ガンマ線の目で「マイクロクエーサー」を見る
【2009年12月9日 NASA】
NASAのガンマ線天文衛星フェルミが、強いX線源として知られる連星系「はくちょう座X-3」を観測し、高エネルギーのガンマ線を検出した。はくちょう座X-3の伴星の正体はブラックホールまたは中性子星がガスを吸い込んでエネルギーを生み出す、「マイクロクエーサー」ともよばれる天体だ。
「はくちょう座X-3」は、主星が大質量の恒星、伴星がブラックホールまたは中性子星の連星で、マイクロクエーサーの1つである。マイクロクエーサーは、巨大ブラックホールの活動によると思われる電波ジェットと、広範囲の波長にわたる強いエネルギーを放出し、急激な明るさの変化を見せるという特徴を持つ天体だ。
はくちょう座X-3は、強いX線源として1996年に発見された当時から、ガンマ線も放射しているのではないかと考えられてきた。発見から10年以上経過した今になり、ついにガンマ線天文衛星フェルミがガンマ線の放射を検出した。
はくちょう座X-3の主星は、表面温度が10万度もある大質量星だ。この星からは物質が恒星風となって宇宙空間へ放出されている。そのまわりを、主星から流出する物質を引き寄せて円盤を形成した伴星が、4.8時間の周期で回っている。
フェルミによる観測で、はくちょう座X-3から放射されるガンマ線の強さが伴星の公転に伴って変化していることがわかった。伴星が主星の奥にあるときにガンマ線が明るくなったのだ。
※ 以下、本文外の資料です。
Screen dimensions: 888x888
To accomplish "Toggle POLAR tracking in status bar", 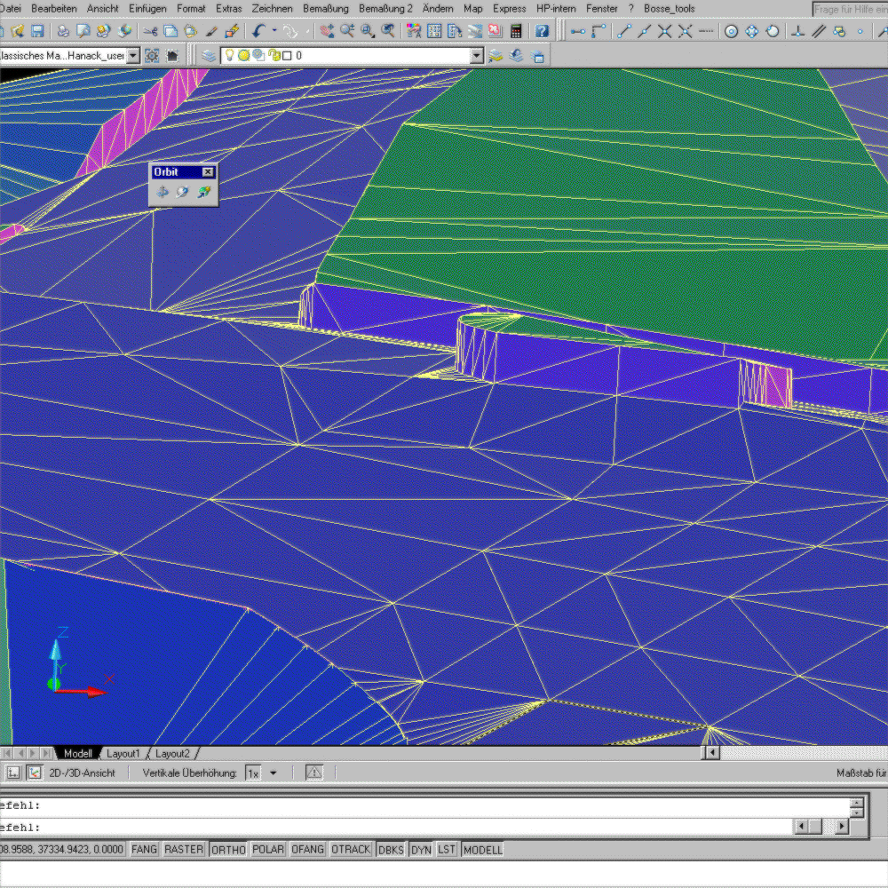I will pos(268,850).
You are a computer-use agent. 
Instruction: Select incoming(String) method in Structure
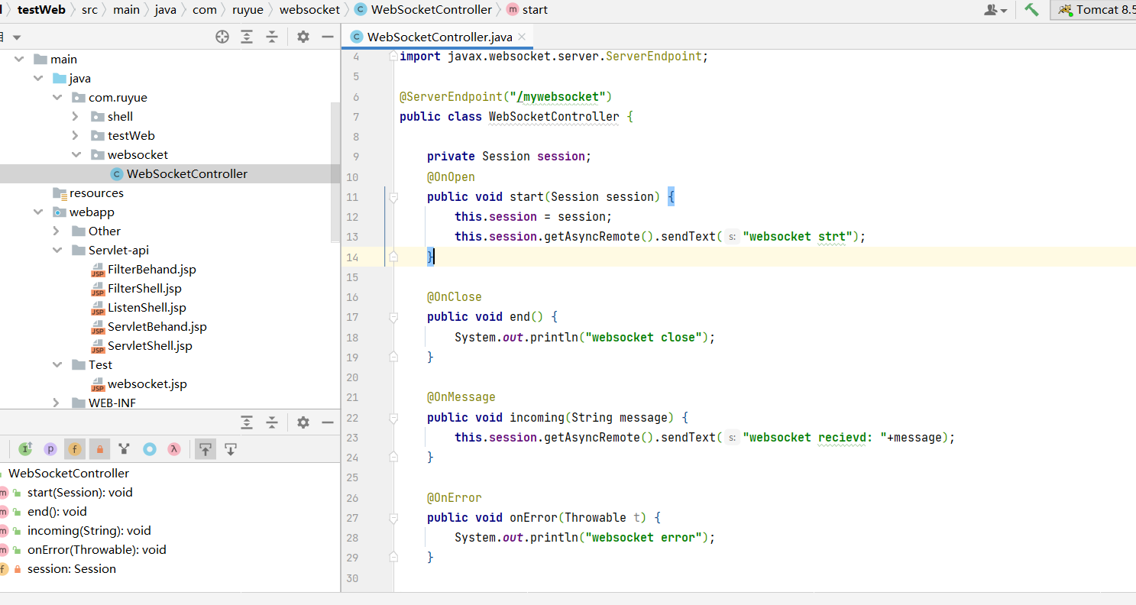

このガンマ線は、伴星の円盤面の上下に発生した電子が恒星からの紫外線の光子に高速でぶつかることで発生するものと考えられるが、伴星が地球から見て公転軌道上の向こう側に来たときに特に明るくなる理由について、仏・グルノーブル天体物理研究所のGuillaume Dubus氏は「円盤からの電子と恒星からの紫外線が正面衝突して発生した強力なガンマ線が地球に届くため」と説明している。
伴星の高密度天体に引き寄せられたガスの一部が、細いジェットとなって光速の半分以上のスピードで円盤の両軸方向に放出されているが、そのしくみについてはまだよくわかっていない。